But yes, all income worldwide is taxed for US citizens. If you're curious,
see:

<http://www.irs.gov/publications/p54/index.html>

------
lambdasquirrel
I won't rule here on whether corporations are good/bad or if they deserve the
profits. I'd just like to posit my analysis of the situation, which is that:

1) It's been well documented in the financial press now that banks and
companies are holding more cash than ever. In fact, Apple is holding more on
hand than the gov't.

2) This tax break would be a one time infusion. Corporations can't count on it
recurring, if say, they wanted to plan on using it to fund operating expenses
(e.g. salaries).

3) Historically, older corporations do not hire sizable numbers of workers. To
what extent are these the companies with offshore profits?

Ignoring any ethical judgements, to say that it will help boost the economy
seems dubious to me.

Again, ignoring ethical judgements, I think it is fun to consider other
consequences, like what effect it may have on corporations' investments on
foreign soil. We might not be able to make jobs here, but maybe we could nudge
them away from making jobs there? It only works if you think the world economy
is not interconnected though.

Anyway, my point is that, yes, there are good moral arguments why this push is
reprehensible, and people are making interesting points as such here. Going
the other way, I'd like to think about what the hardheaded economic realities
are (and they certainly are not about direct job creation). What if it merely
adds dollars that these corporations could use for other causes, like
lobbying? To what extent do we consider these activities to be good or bad?
Donations to charity and contributions to PACs are often one-off.

One thing that tickles me is that when donations are big, they go into
endowments, which are managed by various financial companies. Good for the
charities, but it's not that there are other vested interests. ;-)

------
eddieplan9
I am very curious to see what would happen if, instead of a tax holiday, the
US Government announces that it would permanently _increase_ the tax from next
year. Would that be an alternative way to encourage big corps to bring profit
back now?

------
ajays
The sad part is: both Democrats and Republicans are beholden to the
corporations, and not to the voters.

Every law that gets passed has these hidden loopholes and exemptions that
benefit a select few corporations. Who puts these loopholes in? This is all
done surreptitiously, and I've yet to see any accounting for these loopholes.

## STORED ROWS

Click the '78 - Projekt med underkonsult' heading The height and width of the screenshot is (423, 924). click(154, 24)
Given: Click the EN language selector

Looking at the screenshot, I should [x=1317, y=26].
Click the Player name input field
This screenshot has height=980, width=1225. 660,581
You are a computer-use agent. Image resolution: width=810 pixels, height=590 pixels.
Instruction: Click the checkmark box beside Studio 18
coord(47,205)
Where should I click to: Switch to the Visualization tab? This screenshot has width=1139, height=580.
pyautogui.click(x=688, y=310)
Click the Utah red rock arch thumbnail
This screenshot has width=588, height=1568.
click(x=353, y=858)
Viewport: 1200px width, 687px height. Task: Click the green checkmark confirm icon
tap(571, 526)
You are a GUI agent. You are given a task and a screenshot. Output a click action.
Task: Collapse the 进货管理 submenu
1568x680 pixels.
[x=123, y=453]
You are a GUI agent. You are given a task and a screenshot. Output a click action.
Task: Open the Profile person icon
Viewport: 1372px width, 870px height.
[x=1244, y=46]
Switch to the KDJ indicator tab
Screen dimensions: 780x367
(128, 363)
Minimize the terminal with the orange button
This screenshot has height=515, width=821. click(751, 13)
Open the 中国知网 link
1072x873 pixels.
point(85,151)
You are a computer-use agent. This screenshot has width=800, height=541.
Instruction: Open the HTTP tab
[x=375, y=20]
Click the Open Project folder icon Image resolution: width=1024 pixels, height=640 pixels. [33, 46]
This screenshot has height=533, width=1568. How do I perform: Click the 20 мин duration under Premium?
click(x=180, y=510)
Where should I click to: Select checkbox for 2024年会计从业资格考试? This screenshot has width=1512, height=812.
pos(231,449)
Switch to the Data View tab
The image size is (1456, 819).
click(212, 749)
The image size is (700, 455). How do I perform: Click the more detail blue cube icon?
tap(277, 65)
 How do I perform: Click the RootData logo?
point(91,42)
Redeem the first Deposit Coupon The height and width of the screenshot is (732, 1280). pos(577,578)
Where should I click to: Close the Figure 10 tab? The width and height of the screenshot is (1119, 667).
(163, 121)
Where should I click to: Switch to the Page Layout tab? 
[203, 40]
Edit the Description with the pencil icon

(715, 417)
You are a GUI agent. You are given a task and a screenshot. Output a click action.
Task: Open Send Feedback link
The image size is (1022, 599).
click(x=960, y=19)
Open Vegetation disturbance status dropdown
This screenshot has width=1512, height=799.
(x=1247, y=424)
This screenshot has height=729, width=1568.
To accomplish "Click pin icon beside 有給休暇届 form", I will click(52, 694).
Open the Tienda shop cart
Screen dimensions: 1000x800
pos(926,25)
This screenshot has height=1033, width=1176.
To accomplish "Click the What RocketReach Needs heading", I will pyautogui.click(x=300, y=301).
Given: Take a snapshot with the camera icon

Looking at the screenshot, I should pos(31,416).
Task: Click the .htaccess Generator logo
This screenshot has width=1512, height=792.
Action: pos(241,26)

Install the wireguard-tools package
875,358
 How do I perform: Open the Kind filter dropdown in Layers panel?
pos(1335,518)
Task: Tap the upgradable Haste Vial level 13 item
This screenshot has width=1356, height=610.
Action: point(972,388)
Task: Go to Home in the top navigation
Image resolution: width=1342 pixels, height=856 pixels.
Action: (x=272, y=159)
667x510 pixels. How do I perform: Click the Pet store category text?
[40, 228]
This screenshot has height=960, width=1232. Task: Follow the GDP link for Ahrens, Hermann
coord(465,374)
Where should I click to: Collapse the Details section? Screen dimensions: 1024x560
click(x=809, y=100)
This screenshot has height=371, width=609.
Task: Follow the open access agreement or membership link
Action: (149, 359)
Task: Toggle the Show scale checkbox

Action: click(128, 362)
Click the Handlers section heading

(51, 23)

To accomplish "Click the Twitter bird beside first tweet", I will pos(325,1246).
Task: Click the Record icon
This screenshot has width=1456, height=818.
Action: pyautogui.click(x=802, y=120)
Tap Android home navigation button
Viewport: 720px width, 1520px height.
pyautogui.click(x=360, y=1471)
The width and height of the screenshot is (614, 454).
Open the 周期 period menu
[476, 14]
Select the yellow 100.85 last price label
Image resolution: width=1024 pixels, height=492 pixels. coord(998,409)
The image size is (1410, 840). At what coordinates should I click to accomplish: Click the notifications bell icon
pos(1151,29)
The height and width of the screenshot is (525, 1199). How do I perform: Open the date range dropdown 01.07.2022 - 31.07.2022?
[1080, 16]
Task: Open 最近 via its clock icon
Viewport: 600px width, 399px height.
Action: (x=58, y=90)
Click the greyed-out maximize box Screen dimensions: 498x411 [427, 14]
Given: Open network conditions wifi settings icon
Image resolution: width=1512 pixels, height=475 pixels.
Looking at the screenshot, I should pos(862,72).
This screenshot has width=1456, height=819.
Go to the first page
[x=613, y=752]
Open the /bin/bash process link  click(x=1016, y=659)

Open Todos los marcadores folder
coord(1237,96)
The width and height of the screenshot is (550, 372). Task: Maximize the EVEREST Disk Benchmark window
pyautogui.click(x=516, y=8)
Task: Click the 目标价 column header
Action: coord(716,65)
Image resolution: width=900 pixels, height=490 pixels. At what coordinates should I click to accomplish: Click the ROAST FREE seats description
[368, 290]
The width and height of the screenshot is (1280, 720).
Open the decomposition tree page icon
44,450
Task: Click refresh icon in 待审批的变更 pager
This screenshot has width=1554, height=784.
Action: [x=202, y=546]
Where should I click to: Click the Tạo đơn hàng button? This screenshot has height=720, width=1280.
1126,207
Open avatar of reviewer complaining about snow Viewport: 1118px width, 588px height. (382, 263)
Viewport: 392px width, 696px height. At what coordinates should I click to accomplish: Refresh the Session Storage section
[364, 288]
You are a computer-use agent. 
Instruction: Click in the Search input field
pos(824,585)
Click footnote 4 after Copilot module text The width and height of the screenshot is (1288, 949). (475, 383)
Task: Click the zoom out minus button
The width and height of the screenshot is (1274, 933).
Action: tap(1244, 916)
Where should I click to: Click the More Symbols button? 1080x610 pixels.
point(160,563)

## PROBLEMS
[1] In the forum thread about the corporate tax holiday, why does one commenter say companies couldn't rely on the tax break to pay for operating costs like salaries? Answer in one to three sentences.
[2] Write a continuation of the forum thread about the corporate tax holiday, picking up after its last sentence.
The entries have nothing to do with what follows.

## OUTPUTS
[1] The tax break would be a one-time infusion of money. Because corporations can't count on it happening again, they couldn't plan on it to cover ongoing costs such as salaries.

[2]
What we need is a Wiki-like system while drafting legislation, so that every
edit can be tracked to the author(s).

------
jshort
This is the exact sort of "tax loophole" that should be put to an end. I
almost wish someone pushed back by proposing a raise in taxes for such
behavior, and maybe next time these big companies would think twice before
they tried to avoid paying taxes that everyone else does.

------
jeffool
So, if this is the "carrot" to get corporations to repatriate this wealth,
(ignoring business as usual), what would the "stick" look like?

Maybe a small, token increase? Or some method of increasing the tax rate
dependant upon the length of time between the date the money was earned versus
payed out as dividends? Surely stockholders wouldn't let companies sit on cash
(that would eventually come back here anyway) if that were the case.

You wouldn't even have to be successful, just make a boisterous push to ram
THAT through Congress. See how quickly these same companies try to get their
assets here under the current tax law.

------
rmrm
our corporate tax rates as I understand it are second highest in the world.
That is offset by the fact that they are riddled with loopholes and
deductions.

We really need to eliminate special loopholes and deductions and then reduce
corporate rates.

Having a large spread between US and offshore tax rates obviously gives an
incentive for US corps to move factories and such overseas, rather than to
export from the US. I don't see any reason to have incentives for that
behavior.

Reduce all of the paid for deductions and bring rates down. Simplify.

------
nl
Wouldn't this be a good thing? The money would come back into the US, and if
the tax break isn't given then it won't be coming back.

I'm as cynical about corporations as anyone, but in this case.. they use 100%
legal means to reduce their tax, behaving exactly how anyone would expect
them.

Some argue that it is an ethical issue, but that neglects the fact that these
companies make a large proportion of their profits offshore, and bringing
_that_ money gets taxed too. Ethics in this argument are much more subtle than
some would have you believe.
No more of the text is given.